Equipe Análise — Menos planejamento e mais interação com os usuários

O grande problema do planejamento é que em excesso ele deixa de criar uma visão com objetivos e metas para se tornar um processo de criação de expectativas. Não, eu não sou contra planejamento. Um bom planejamento sempre é uma excelente opção para mitigar riscos de que a execução e de resultados durante o desenvolvimento de um novo produto. No entanto, é preciso estar atento para não cair na armadilha de acreditar que mitigar é eliminar, pois sempre haverão imprevistos e desvios no caminho. O caso da Equipe Análise demonstra essa situação.

Durante 8 meses a Equipe Trader trabalhou o planejamento e (até mesmo) desenvolvimento de uma nova Spinoff chamada Equipe Análise. A equipe da TILIT foi contactada para avaliar o status do projeto e auxiliar na aceleração do processo de lançamento do novo serviço. No diagnóstico do projeto foi possível perceber que o projeto estava muito bem estruturado, com planejamento bem definido e utilização de ferramentas como o Canvas de geração de modelo de negócios, além disso já havia um sistema desenvolvido por outro fornecedor, mas a equipe achava que não era o suficiente para lançá-lo comercialmente.

O problema na situação foi justamente o excesso de planejamento e a falta de envolvimento de um stakeholder: os usuários. O sistema existente tinha de fato uma deficiência: seguiu todos os padrões de interface do material design, mas não foi validado com o usuário interno e com isso havia dificuldade e resistência de uso.
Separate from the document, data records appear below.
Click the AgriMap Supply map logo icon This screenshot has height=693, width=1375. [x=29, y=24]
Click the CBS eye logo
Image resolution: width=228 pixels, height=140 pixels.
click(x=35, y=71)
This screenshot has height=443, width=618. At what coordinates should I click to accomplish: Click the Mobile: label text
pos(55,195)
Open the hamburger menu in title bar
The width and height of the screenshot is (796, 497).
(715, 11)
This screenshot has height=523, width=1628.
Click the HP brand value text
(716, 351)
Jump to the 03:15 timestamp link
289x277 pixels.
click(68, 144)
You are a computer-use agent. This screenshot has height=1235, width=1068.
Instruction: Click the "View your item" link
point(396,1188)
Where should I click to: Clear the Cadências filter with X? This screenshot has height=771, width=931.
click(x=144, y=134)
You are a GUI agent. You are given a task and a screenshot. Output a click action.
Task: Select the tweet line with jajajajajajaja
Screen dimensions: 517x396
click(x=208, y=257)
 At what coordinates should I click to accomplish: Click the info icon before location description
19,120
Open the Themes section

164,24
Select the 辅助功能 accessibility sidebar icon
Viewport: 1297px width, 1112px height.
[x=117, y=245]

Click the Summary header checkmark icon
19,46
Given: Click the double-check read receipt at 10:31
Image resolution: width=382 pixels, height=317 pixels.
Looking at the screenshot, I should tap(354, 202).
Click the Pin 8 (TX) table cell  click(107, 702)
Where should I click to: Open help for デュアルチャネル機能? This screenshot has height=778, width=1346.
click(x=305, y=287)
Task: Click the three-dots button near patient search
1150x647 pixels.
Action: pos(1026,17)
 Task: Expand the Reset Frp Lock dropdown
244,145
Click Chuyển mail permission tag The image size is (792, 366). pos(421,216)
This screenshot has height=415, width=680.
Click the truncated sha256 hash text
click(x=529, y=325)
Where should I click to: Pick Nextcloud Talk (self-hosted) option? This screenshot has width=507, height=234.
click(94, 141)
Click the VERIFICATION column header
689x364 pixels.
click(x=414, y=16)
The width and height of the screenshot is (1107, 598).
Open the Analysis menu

O primeiro passo foi entender a rotina desses usuários para propor uma mudança para envolver esse usuário no processo do novo serviço. Após uma imersão na rotina da empresa foi possível identificar que devido a velocidade e volatilidade de informações do mercado financeiro, a maior dificuldade do uso do sistema era o tempo para acessar o sistema via web, autenticar o usuário e o modo de preenchimento dos campos. A solução proposta pela TILIT foi um novo canal de acesso ao sistema voltado especificamente para esse usuário.

Resolvido o problema do usuário interno, o segundo passo foi focar na estratégia de lançamento do produto. A equipe acreditava que o produto ainda não estava maduro para ser comercializado e queria agregar mais valor ao usuário. No papel o planejamento indicava que existia a demanda, que parte da demanda estava sendo atendida, mas que ainda era preciso ter um diferencial maior. O problema na situação era que o usuário não conhecia o serviço e assim todo o planejamento era baseado em expectativas.

Nesse caso a saída foi esclarecer com a equipe o conceito de MVP (Mínimo Produto Viável), a definição das funcionalidades essenciais que o planejamento acreditava agregar valor aos usuários e a elaboração de levantamento de personas, estratégia para levantamento de grupo focal e validação de funcionalidades. Com esses pontos, foi possível deixar o planejamento enxuto, suficiente para mitigar riscos e incremental de acordo com as interações realizadas com o grupo de usuários escolhidos para avaliar o MVP.